# Work to complete:
1. Which kingdom does the email on federalism in Uganda use as its example of one that could be powerful or absent in 2080?
2. Return the passage of the email on federalism in Uganda from "What you are" to "where we are.", copied word for word.
3. List every insult that the email on federalism in Uganda says starts to be thrown out once the discussion becomes private.

# Selected text:
Sent: Sunday, December 15, 2002 4:55 PM
Subject: MWAAMI SSEMAKULA

Mwaami Ssemakula
 
What you are posting below is nothing new but a usual playing of words around in the politics of our nation. First of all you are telling us that Uganda today is in the same position as it was way back when that Federal system was negotiated. That is wrong for things have changed very much to reach us here where we are.
 
I have on numerous times stated that we must make a clear distinction between Federalism in Uganda and feudalism. When we talk in these forums and we talk about Federalism in Uganda, some of us talk about a system to be used in the entire nation and I have seen no body out there against it, whether in Karamoja or Lake Katwe. Most of the people you talk to have no problems what so ever, and I think that any body with a clear cut out federalism in Uganda can take it into a referendum and it will pass on a free and fair vote.
 
But here is where no body has come out to publicly address this difference. The difference is that Uganda has cultural institutions which we must recognise. Some areas have them and some do not. As a person looking for a long term solution for Uganda's problems, Uganda as a Nation. I have no time what so ever to spend on cultural institutions or organisations. A national leader that Uganda is looking for is a leader who will put a structure in Uganda which respects human rights and safe guards all institutions we have in the nation. Look here some tribes in Uganda had strong kingdoms which perished long ago, some become weaker and weaker, some become stronger by taking over others. Kingdoms are not a sure deal, so you can not guarantee to me that Toro Kingdom for example will be powerful or absent in 2080, for you just do not know. The dynamics controlling these institutions are not in the hands of Uganda as a State. Yet we know that Uganda as a nation will be present in 2080. So we move to leave those problems to Monarchists who know how they run and trust me they do a decent job if left alone.
 
The danger you have as any body selling Federalism in Uganda especially in Buganda, is that after you explain all the reasons you have given below, a Muganda will give you his vote for Federalism. But after he accepts to give you the vote, a Muganda will as well tell you that he is not expecting anything from Federalism than his king being a president of Uganda. But that is not what he states, he states that his leader will be the King. Now here I must ask, a leader in what form? Now when you reach here is the unknown ground. True Federalists start to give out half answers, for they do not want to make non Baganda un happy and they do not want to loose the Buganda vote. It becomes a discussion of watching the toes. That is the state when a national discussion becomes private and insults like you are not a Muganda or where were you born, you all are against Buganda, start to be thrown out, for the discussion has reached a stage of no return.

# Provided material:
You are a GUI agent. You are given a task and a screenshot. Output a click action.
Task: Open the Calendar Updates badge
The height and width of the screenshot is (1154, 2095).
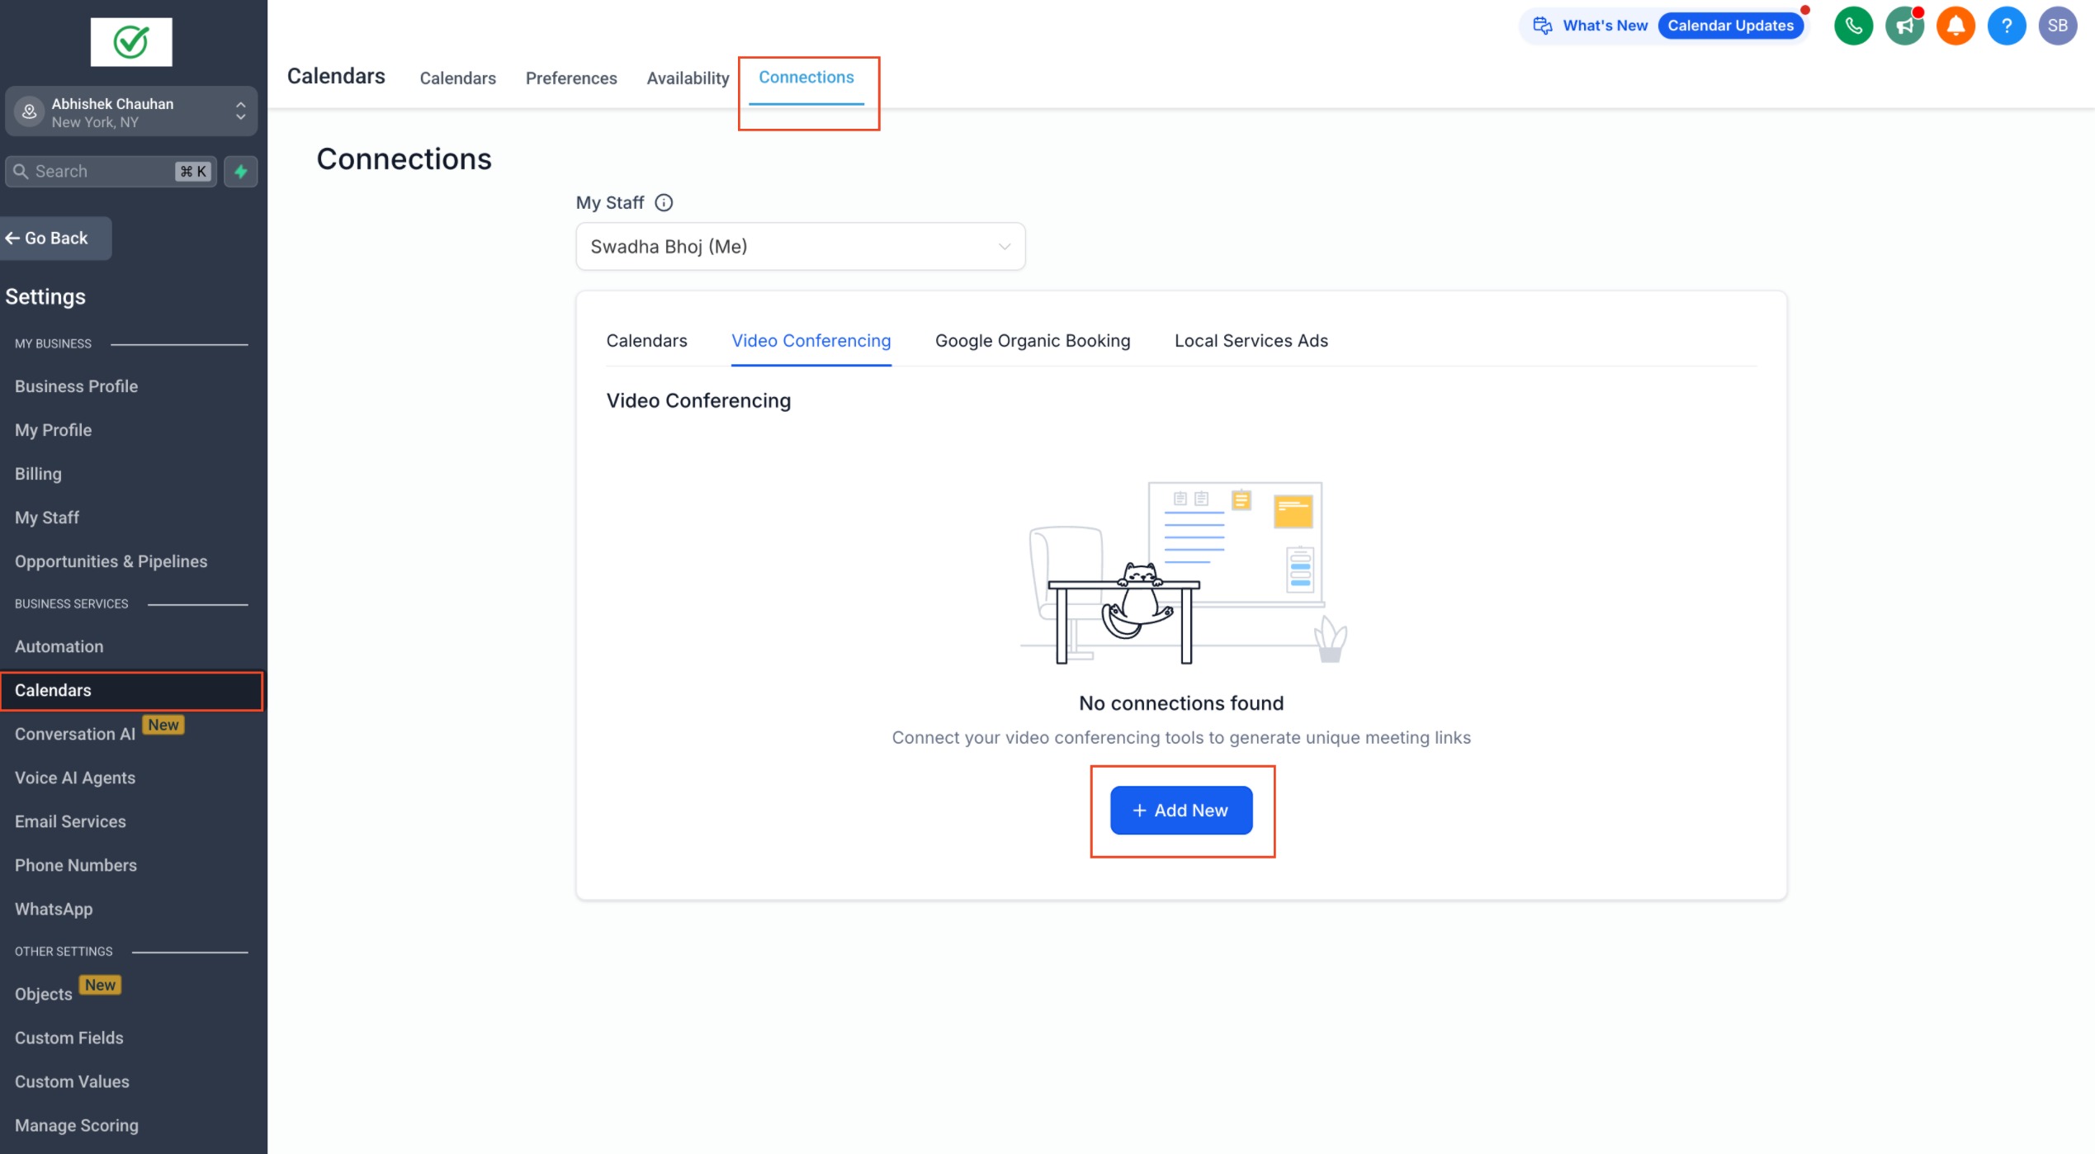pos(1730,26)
* * *
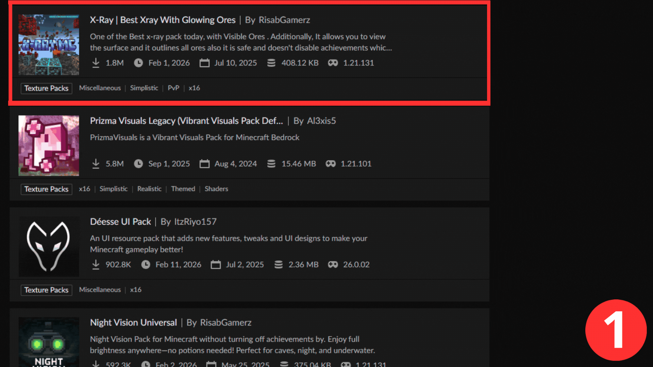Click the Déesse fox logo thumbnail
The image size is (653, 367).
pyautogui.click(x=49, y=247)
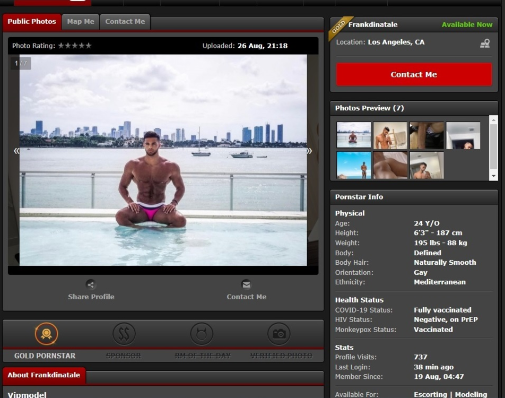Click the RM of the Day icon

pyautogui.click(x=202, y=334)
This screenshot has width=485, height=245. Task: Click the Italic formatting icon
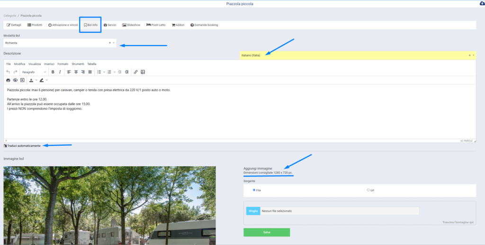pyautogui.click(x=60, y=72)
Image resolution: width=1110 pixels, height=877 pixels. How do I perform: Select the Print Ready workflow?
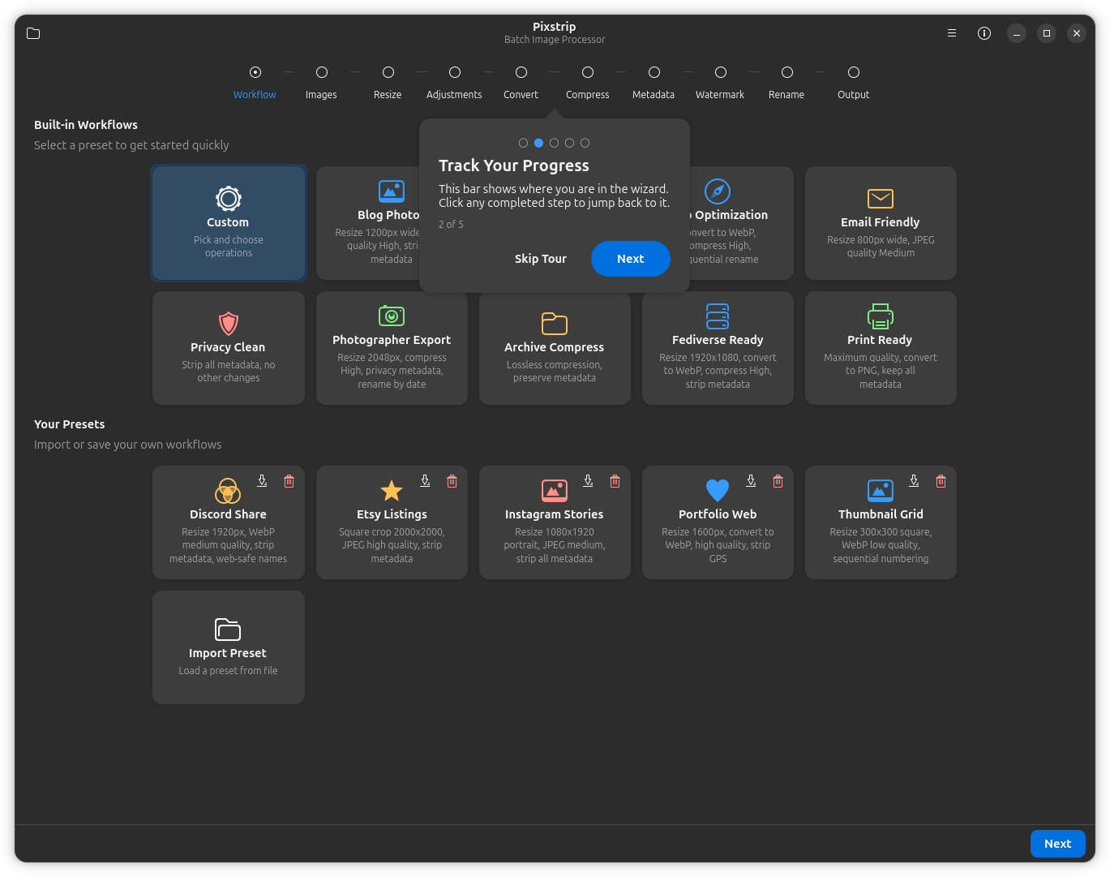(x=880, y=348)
* * *
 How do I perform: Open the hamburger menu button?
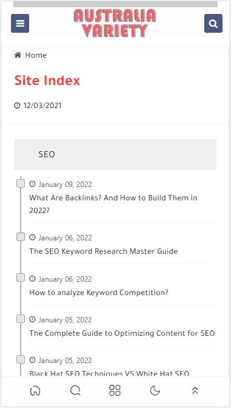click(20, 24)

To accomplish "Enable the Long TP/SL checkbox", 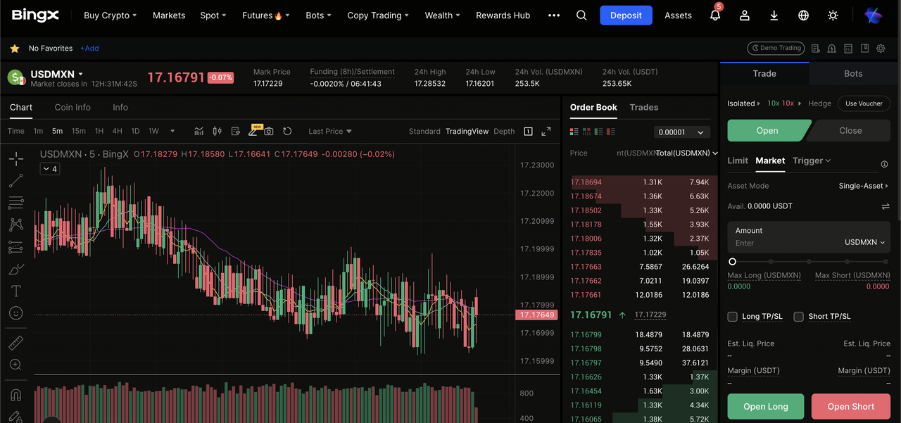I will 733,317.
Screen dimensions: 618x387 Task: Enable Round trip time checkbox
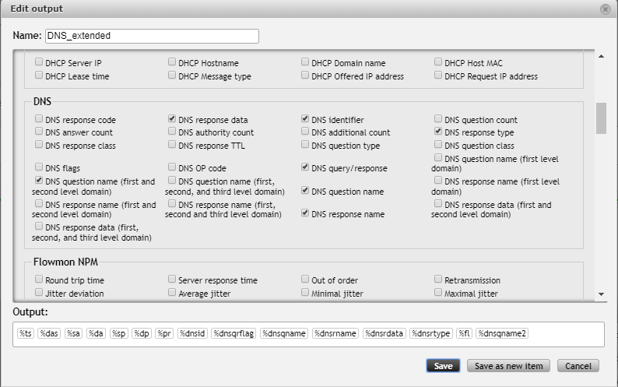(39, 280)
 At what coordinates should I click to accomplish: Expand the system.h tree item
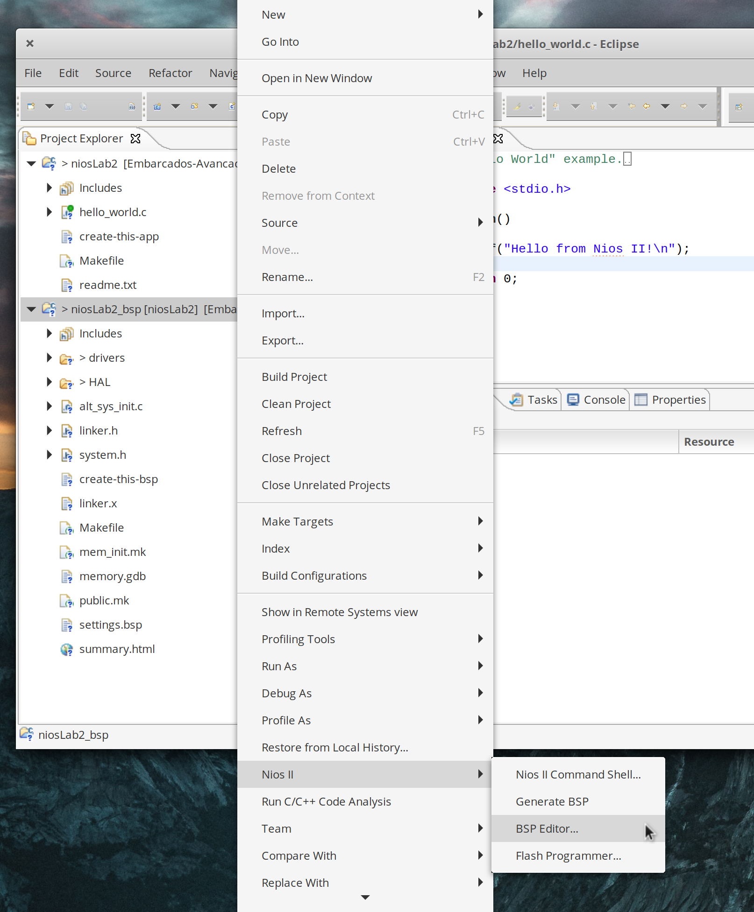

# The results:
1. Toro Kingdom

2.
What you are posting below is nothing new but a usual playing of words around in the politics of our nation. First of all you are telling us that Uganda today is in the same position as it was way back when that Federal system was negotiated. That is wrong for things have changed very much to reach us here where we are.

3.
- you are not a Muganda
- where were you born
- you all are against Buganda